Samstag Mittag, 13.30 Uhr, die Herbstsonne scheint auf die Paul Gerhardt Kirche in Lübeck. Vor dem Gotteshaus stehen ca. 70 Motorräder auf der Wiese - aufgereiht nebeneinander. Etwas abseits ein Grillstand mit Bratwurst und Brötchen. In der Kirche gibt's Kaffee und Kuchen. Nach und nach kommen weitere Motorräder und Fahrer hinzu, sie reihen sich auf der Wiese ein.

Zahlreiche Männer, Frauen und Kinder in schwarzen Lederhosen und Westen, den Motorradhelm unter den Arm geklemmt, umarmen und begrüßen sich.
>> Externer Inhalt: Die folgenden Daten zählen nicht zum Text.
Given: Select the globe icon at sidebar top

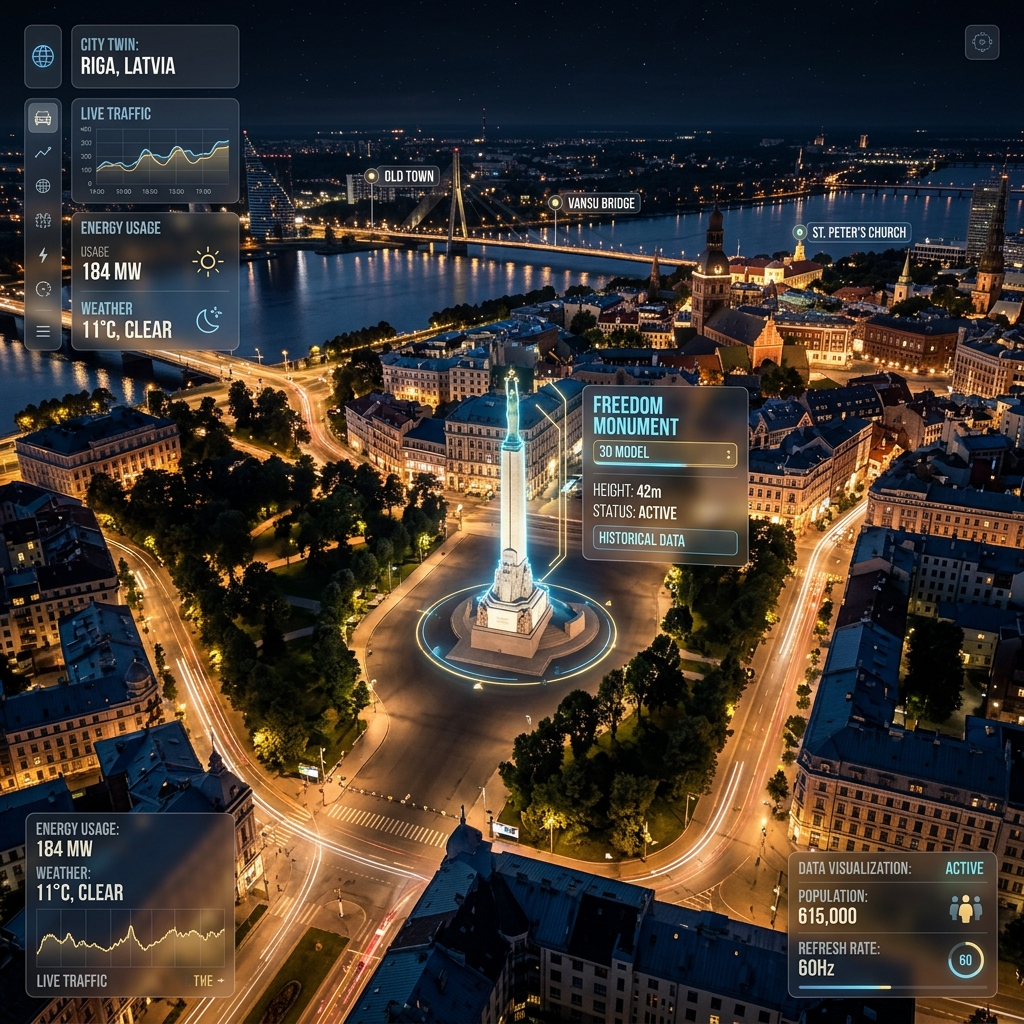Looking at the screenshot, I should 42,57.
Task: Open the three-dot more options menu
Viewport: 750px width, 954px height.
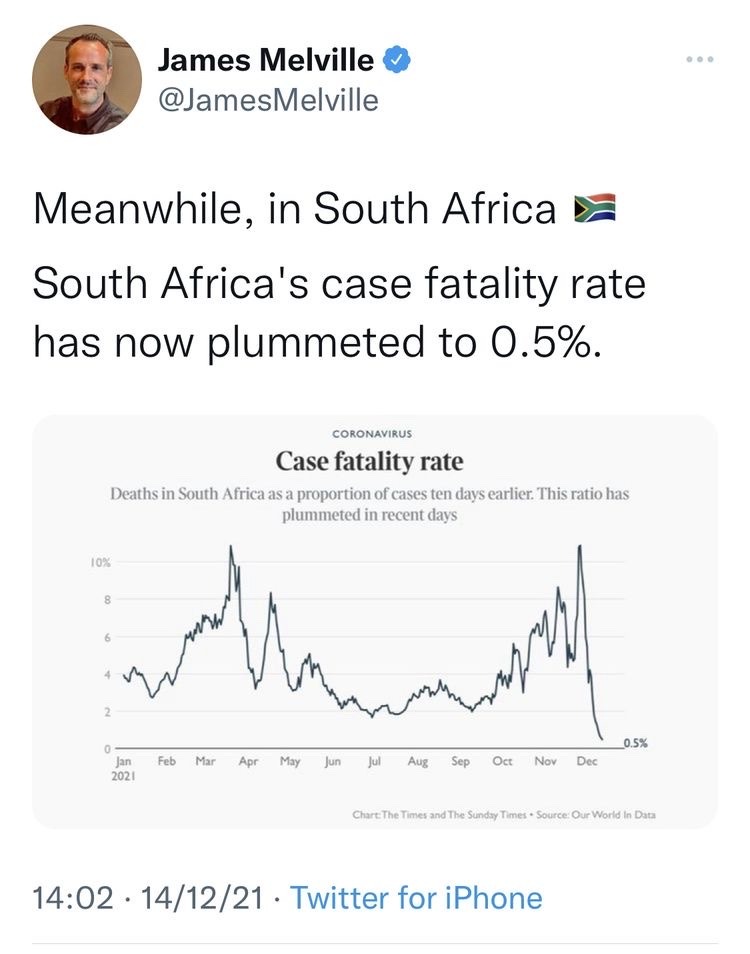Action: coord(700,59)
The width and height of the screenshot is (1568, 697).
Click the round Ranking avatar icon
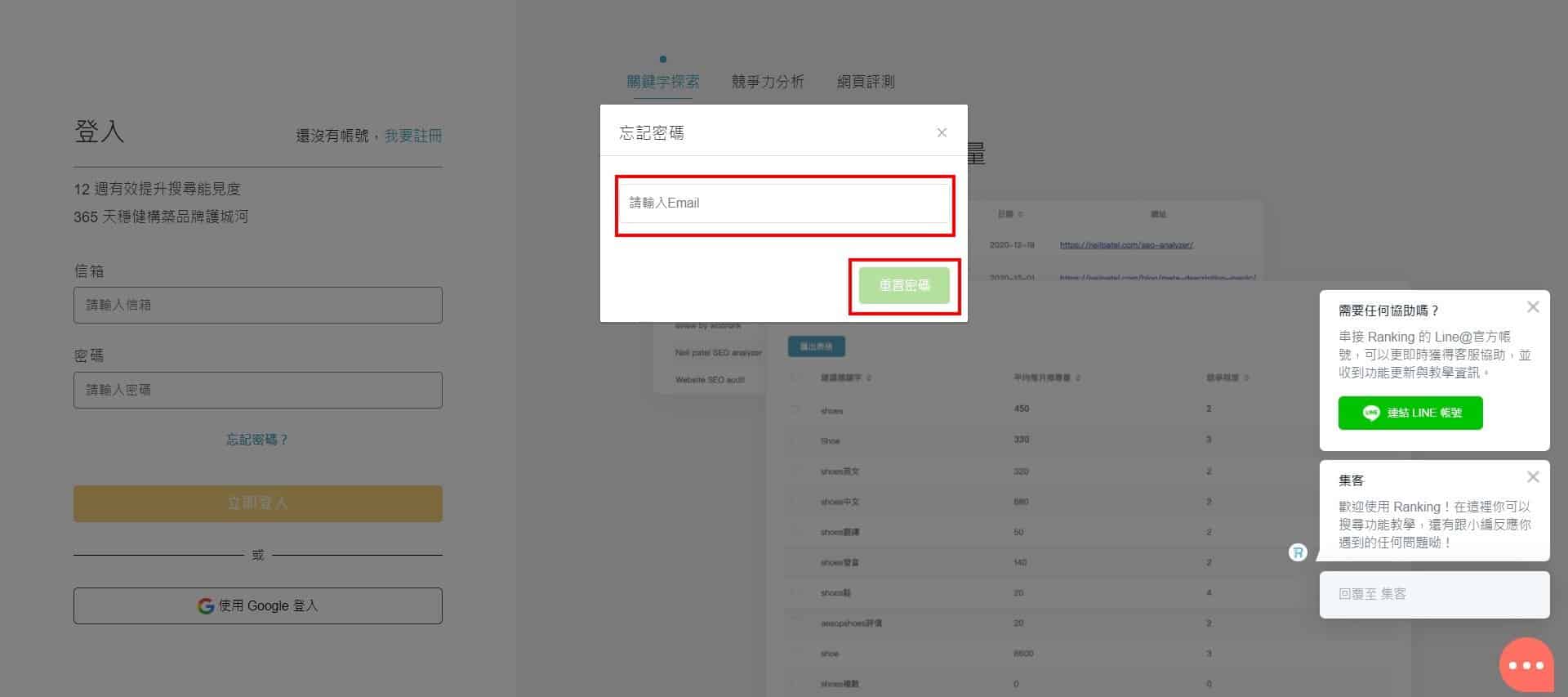tap(1298, 552)
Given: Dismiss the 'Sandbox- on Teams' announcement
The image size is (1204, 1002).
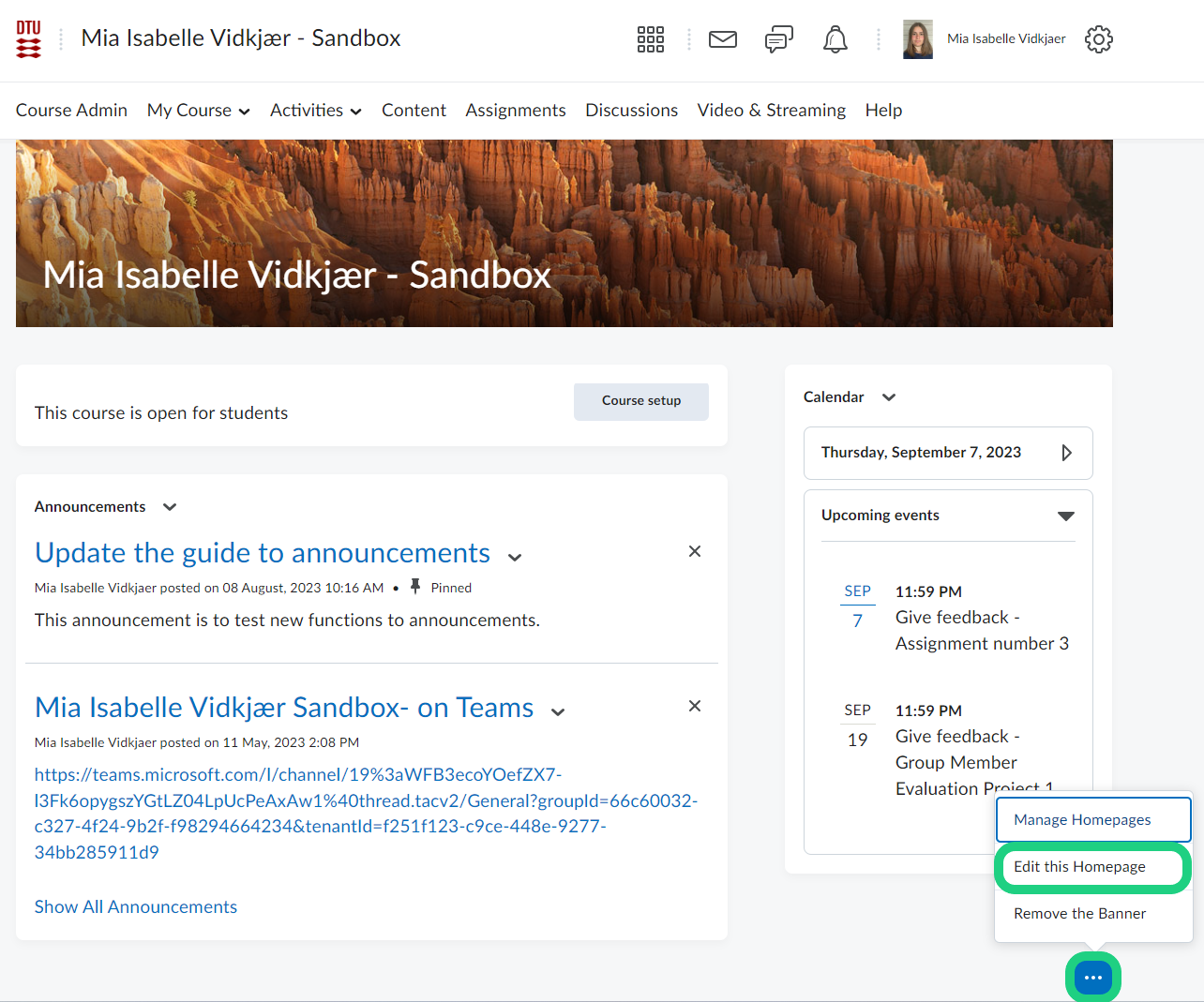Looking at the screenshot, I should pos(694,706).
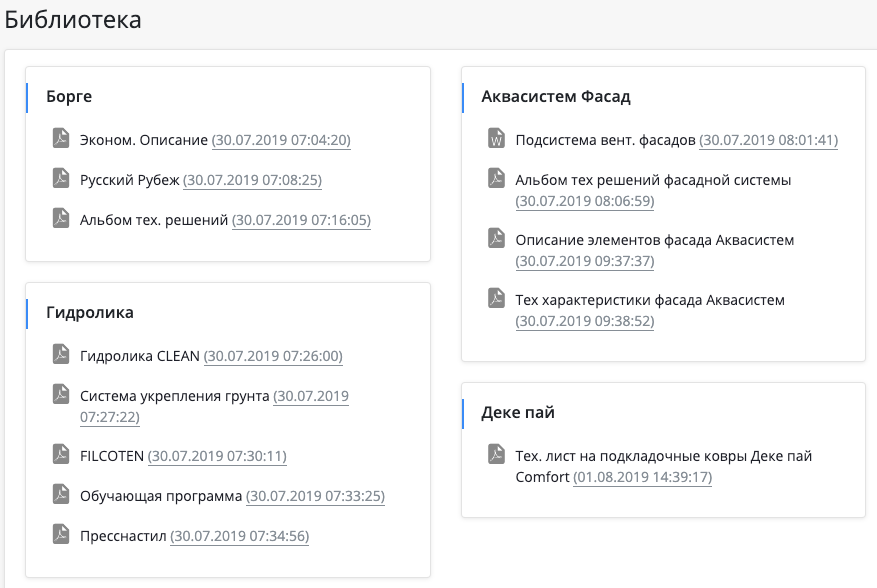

Sie treffen sich zum letzten Gottesdienst in diesem Jahr - zum letzten Bikergottesdienst.

Konrad Detlef Erwin Biehler: "Das ist der letzte. Wir haben nur zwei Gottesdienste hier in Lübeck. Einmal im Frühjahr den Begrüßungsgottesdienst, den großen, den wir so mit zwei- bis drei-, viertausend Motorrädern veranstalten und dann eben den kleinen übersichtlichen. Also ich mag ihn lieber, weil er so familiär ist, jetzt den Abschlussgottesdienst im Herbst."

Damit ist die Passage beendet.